Publié le 18 Novembre 2017

Dans un tweet, Gérard Filoche membre du bureau national du Parti Socialiste, a diffusé une image antisémite, pour afficher sa haine contre le Président de la République. Celui-ci apparaît avec un brassard nazi, retouché par le symbole du dollar, dans un monde en arrière-plan, dominé par l’alliance entre les Etats-Unis et Israël.

L’image de ce tweet a entraîné une large condamnation sur les réseaux sociaux.

Mais au-delà de ce nouveau scandale, où la haine l’emporte sur la raison et conduit au pire, la question que l’on doit se poser c’est de savoir : comment en est-on arrivé là ? Comment Gérard Filoche, habitué des dérapages verbaux, peut-il encore siégé à la direction du P.S ?

Le Parti Socialiste fonctionne sur un système d’alliances de courants pour une répartition des postes électifs et dans l’organe du parti. Ce n’est plus la pensée, la réflexion, les propositions qui donnent un sens collectif à ce parti, mais juste un équilibre entre des forces idéologiques opposées pour se distribuer des fonctions. La règle de la répartition proportionnelle des fonctions au sein de ce parti est devenue l’identité de l’appareil du parti. C’est ce qui a conduit ce parti à se couper de la société pour vivre en vase clos, dans les batailles internes, dans les cuisines d’appareil.

Avec cet équilibre, le parti socialiste est devenu un parti de notables : il s’agit juste de doser les rapports des forces internes et de faire la répartition entre ces forces.

Lors de la Présidence de François Hollande, la machine s’est grippée. Les forces minoritaires ont mené une fronde pour déstabiliser le pouvoir en place. On les a vus déambuler sur tous les plateaux télés pour dégommer chaque jour un peu plus le pouvoir socialiste. Tout était possible, puisqu’ils avaient des postes au P .S.  Ils espéraient ainsi pouvoir gagner le parti. Ils ont en fait conduit à son effondrement, car ils ont démontré, par leurs attaques radicales et excessives, que le parti n’était pas en capacité de porter un projet politique pour le pays.

Mais cet effondrement du P.S n’a pas conduit à une réelle prise de conscience.

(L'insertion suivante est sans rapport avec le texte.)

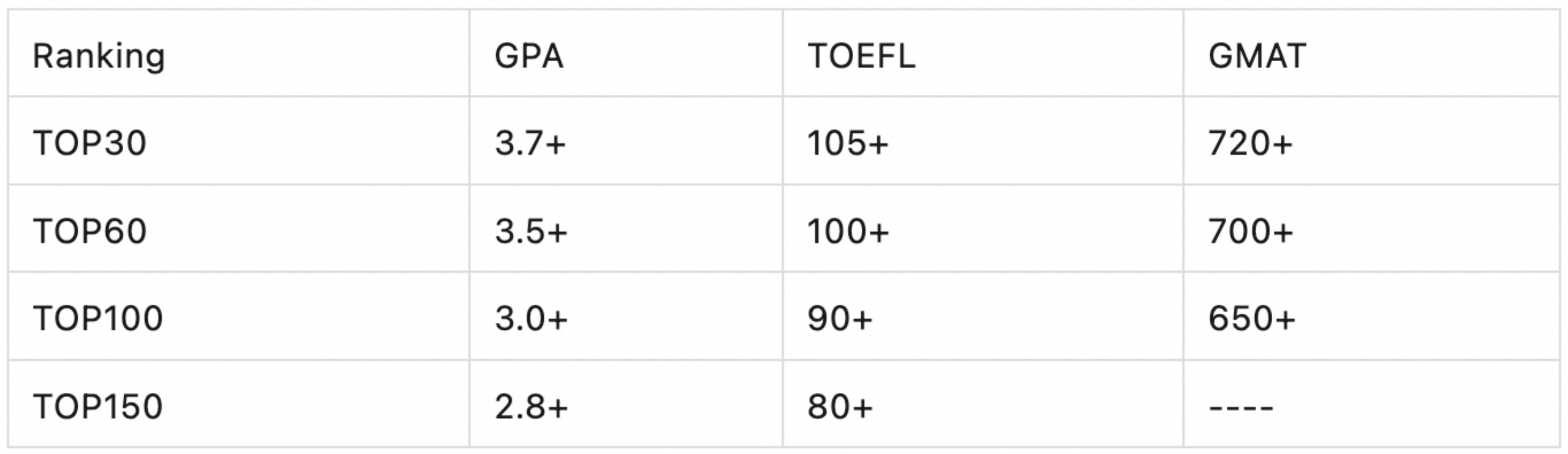Select the 100+ TOEFL cell

click(983, 228)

Le bureau national est resté en place avec Gérard Filoche et tous les frondeurs battus aux élections. La nouvelle direction collégiale du parti s’est constituée sur cet équilibre, avec les frondeurs.

Le parti a refermé la porte et il est entré dans les fameuses "consultations" des militants qui ne portent en réalité que le nom, pour préparer, plus sérieusement, le prochain congrès. Dans les fédérations, la chasse aux sorcières a été laissée à l’appréciation des directions des fédés, selon les majorités de celles-ci. Le parti s’est artificiellement recomposé sur l’idée de l’opposition au gouvernement qualifié « de droite », la vieille lutte gauche/droite permettant de réunir les courants internes et de préparer le prochain congrès.

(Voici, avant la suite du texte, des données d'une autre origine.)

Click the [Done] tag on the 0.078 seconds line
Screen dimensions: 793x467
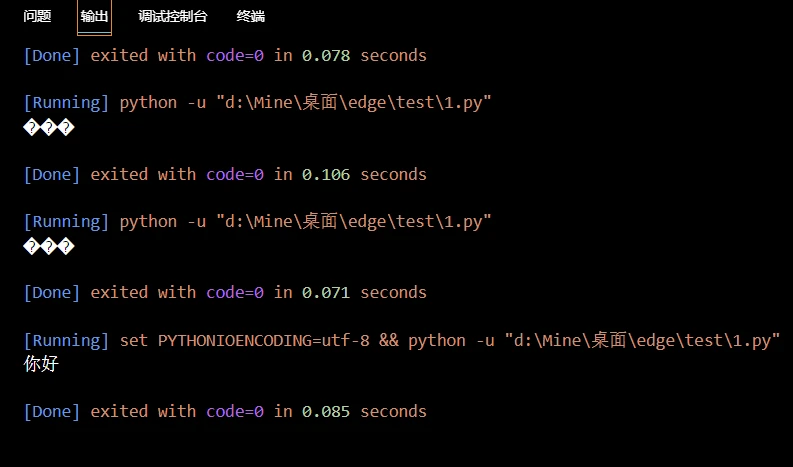coord(52,55)
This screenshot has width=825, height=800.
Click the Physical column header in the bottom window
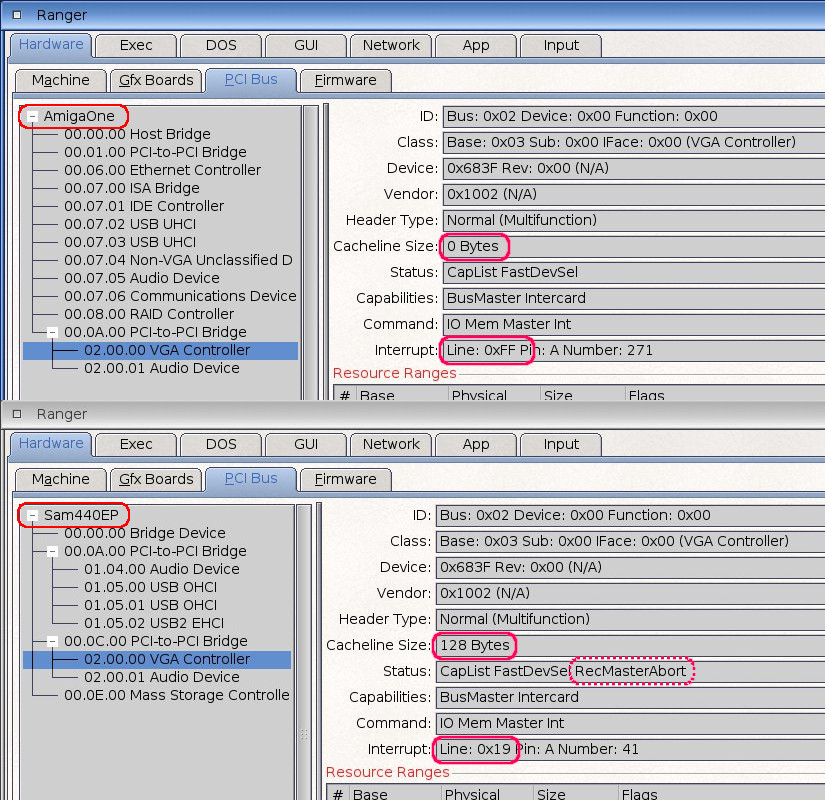[472, 795]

On affiche l’unité. On se dit « tous ensemble opposant » et on affûte les petits couteaux pour la bataille à venir … A nouveau, dans l’arrière cuisine, les conciliabules se tiennent, on se veut unitaire pour tous, rangeant l’arme dans la poche prête à servir …

NON, NON nous ne pourrons pas reconstruire une force de gouvernement de la gauche avec le P.S.

Il faut en finir et construire une maison neuve de la gauche socialiste.